Two halves of a whole

FarWest Landscape and Garden Center owner Dennis Fix explains how the business thrives on cross-promotion between robust landscaping and retail departments.

FarWest boosts buying power by cross-promoting landscaping and retail services.
Courtesy of FarWest Landscape and Garden Center

Q: How would you describe the different services you specialize in?

A: From ’76 to ’84, it was just a landscape construction business, then in ’84, we opened up the garden center. Those are definitely the two major parts. We have a very small maintenance division, just a single crew that maintains yards, mows, trims, that type of thing. Within retail, we do custom potting. We go out to people’s houses and do flowers and some subdivision flowers.

Q: What is the spectrum of landscaping services you offer?

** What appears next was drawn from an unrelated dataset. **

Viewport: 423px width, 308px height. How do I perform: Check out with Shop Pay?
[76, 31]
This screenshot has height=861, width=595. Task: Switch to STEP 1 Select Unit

A: For the whole company, landscape installation is a complete, full service. So, a lot of people just call up and say “I need some help” and we’ll send a designer out, meet with them, design it, estimate it, and then we can install just about any part of your landscaping — water features, walls, patios, obviously plants and dirt and grading and stuff like that.

Q: How has 2016 been for you so far?

A: It’s been great. We’re tracking along at about 6 percent [sales] up over last year. Last year was a phenomenal year for us, I think it was for a lot of garden centers in the Pacific Northwest that I talk to. We were up about 9 percent last year and we’re up about 6 percent this year, which is pretty good considering the gains we had last year. It’s hard to continue to grow at that rate.

Q: What would you attribute that growth to?

A: A couple things on that. I think part of our growth is out of our hands: we’ve had two phenomenally good weather years. I’ve been doing this for 30 years and I don’t think we’ve ever had back-to-back, almost perfect springs where we don’t lose weekends in April and May. It’s out of your hands, but we sure do love it when it comes our way. Our economy, also, here in Boise is booming right along right now. We came out of the recession about 2013. Fourteen was good, ’15 was phenomenal and we’re still just cranking right along. So, perfect weather, perfect economy, those are good factors that help us out so we can make a lot of mistakes and still do OK.

I think the thing that helped us that we can control is we managed to hold on to our staff. We’ve got a very good, knowledgeable staff here. The full-time people — our average tenure is 19 years. Our part-time staff … there’s a few first-year people but the average there is seven years. So, we’ve managed to hold most of our staff through those recession years, and that’s paying big dividends now; they know what’s going on, they’re very much the knowledgeable plant staff and product staff that you need.”

FarWest owner Dennis Fix says his landscape and retail services are “symbiotic.”
Courtesy of FarWest Landscape and Garden Center

Q: You mentioned good weather. What does perfect weather look like in your part of the country?

A: Good weather, for us, is starting early. If we have a wet spring, then we can have some issues with losing sales. Our season starts here in March, but April and May are definitely the money-making months for us, the high traffic. One of our ads that we do is a rain-and-shine coupon in April, saying that if you come in on a rainy day, you get 25 percent off a product and 10 percent off on a sunny day. [Over the] last two years, we’ve had almost no rainy day coupons redeemed because we just have not had that many rainy days in April. You can’t lose too many Saturdays and make them up later on. We’ve not lost one Saturday in the last two years, during the season from about March 15 through about June 15. We did get a little warm this year. We shut down a little early. We got to about 105 [degrees] in the first week of June, so it slowed us down a little bit, but then it turned right back around and cooled down a bit there at the end of June and July, so we had some nice catch-up weather.

Q: Do the landscaping and retail sides of your business cross over and support each other?

A: Absolutely. For our market here it’s just such a symbiotic relationship. You’ve got people who come in here that look around for plants and we’re talking to them and their project’s getting a little overwhelming for them, so we can recommend they sit down with a designer and talk for a few minutes. If the designer’s here, we’ll walk them over, talk to [the customer] right then, maybe meet them out at their house, go design something, maybe go as far as their budget will go. Then [the customer] will come back in afterwards because they had such a good experience with that and they buy the plants and do the rest themselves. We’ve got the buying power to buy larger quantities of plants. We can go to our vendors and get better deals because we’re buying quantities for bigger jobs. We’re 400 miles from most of the tree and shrub growers, so it’s hard to get weekly deliveries without minimums and with landscape feeding that, it helps to keep those weekly trucks coming for retail. It goes back and forth, it just really works. We have retail customers that started as landscape customers, we have landscape customers that started as retail customers.